Search the data for the word "Given" and copy out every line that has it.

### Extracted data

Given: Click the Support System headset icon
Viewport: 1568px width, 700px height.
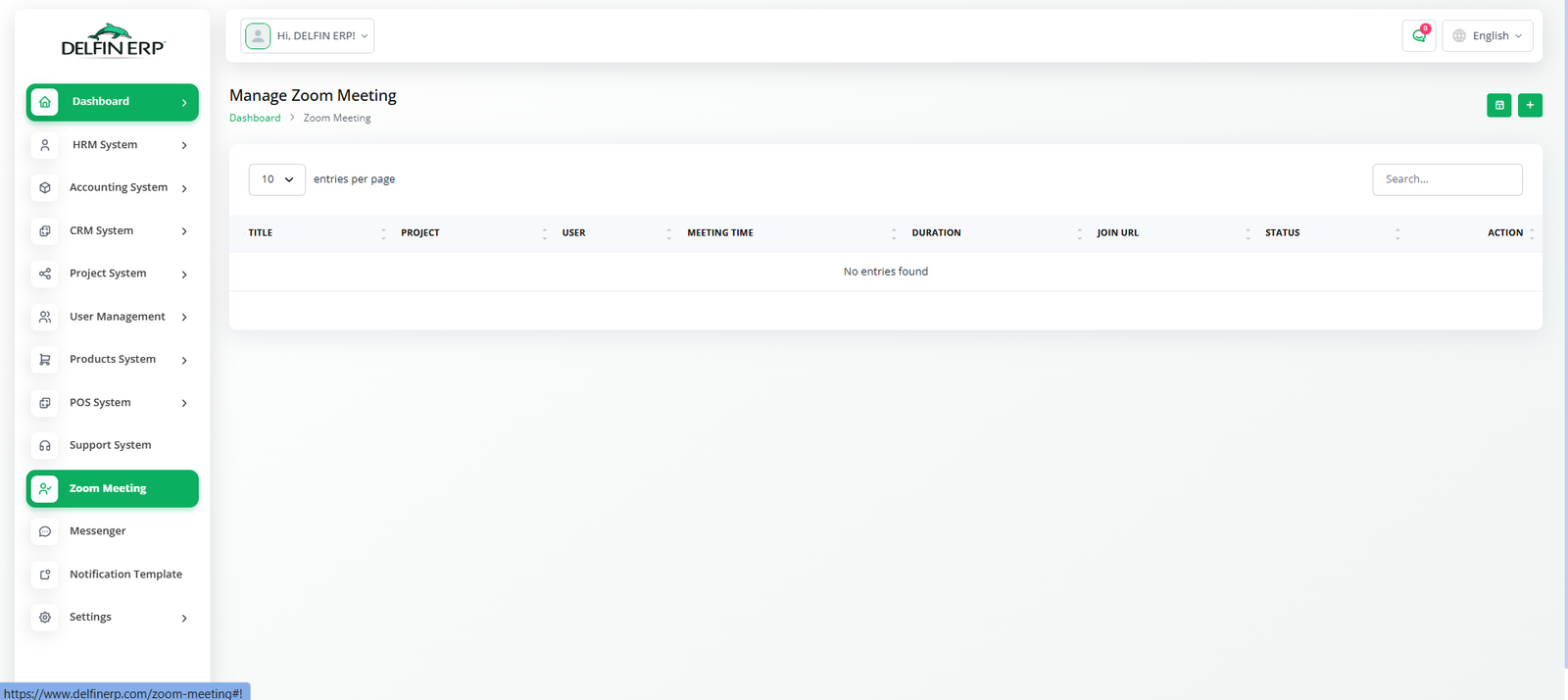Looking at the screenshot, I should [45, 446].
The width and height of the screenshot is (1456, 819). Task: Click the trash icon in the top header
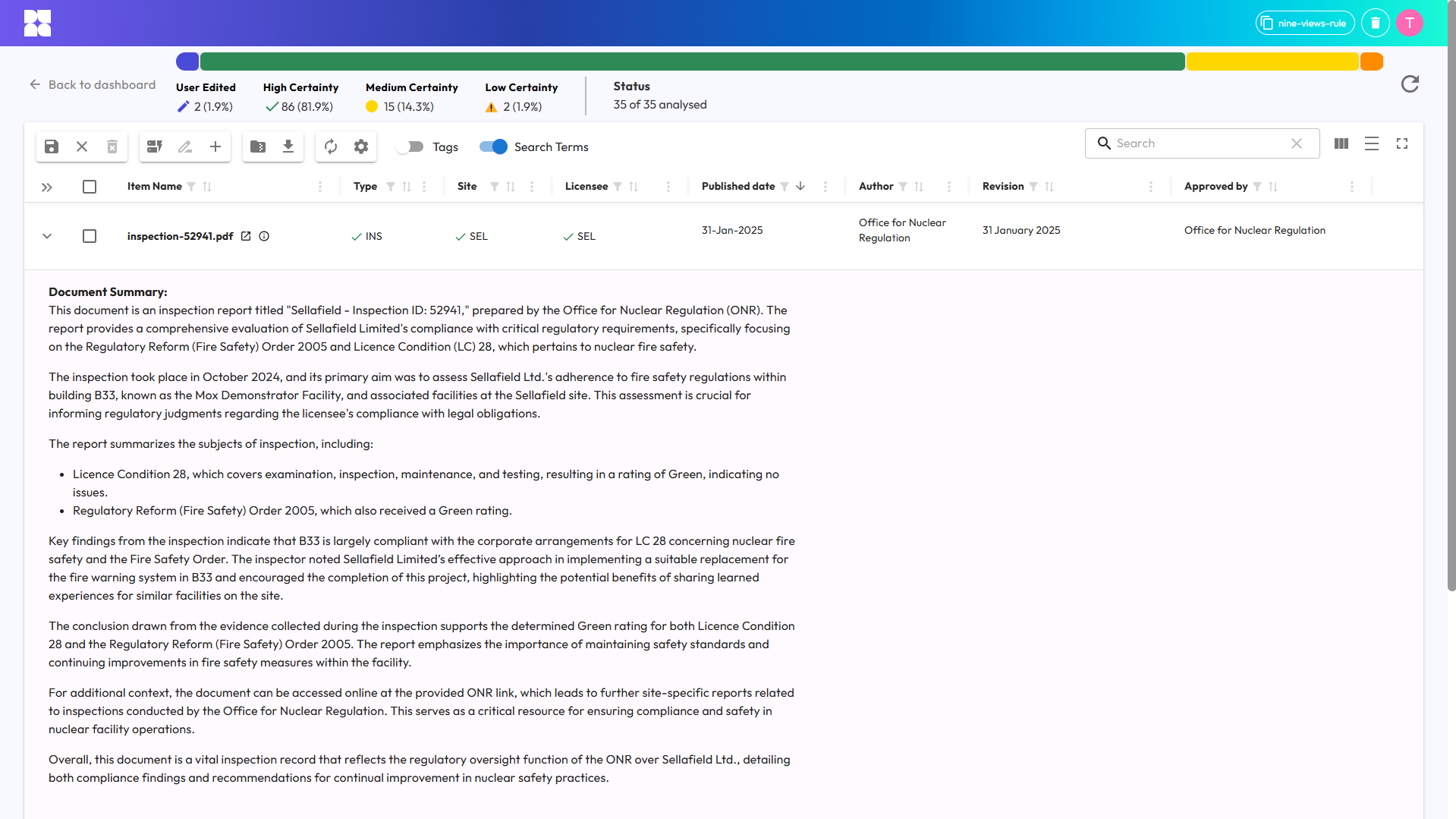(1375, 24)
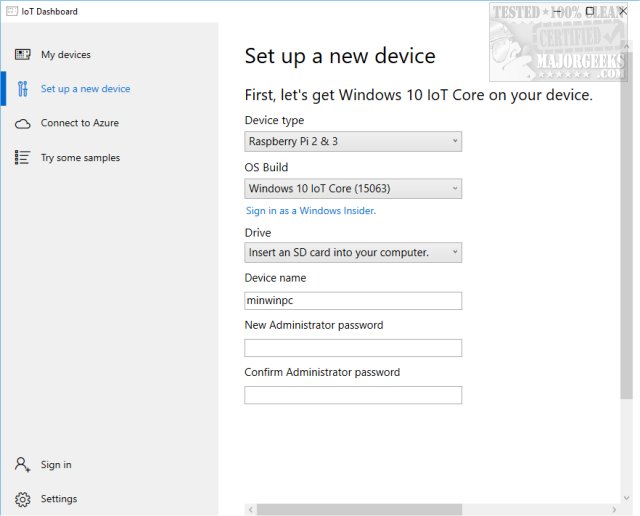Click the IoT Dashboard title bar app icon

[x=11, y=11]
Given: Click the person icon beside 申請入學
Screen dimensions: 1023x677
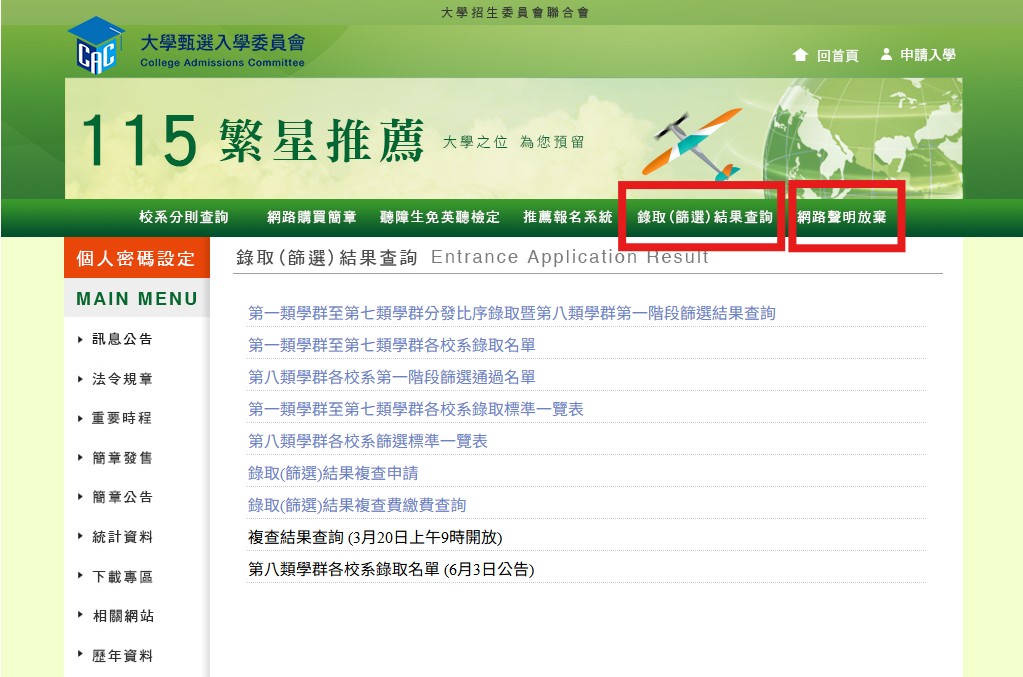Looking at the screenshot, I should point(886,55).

######

§ Task output:
Given: Click the Support System headset icon
Given: Click the person icon beside 申請入學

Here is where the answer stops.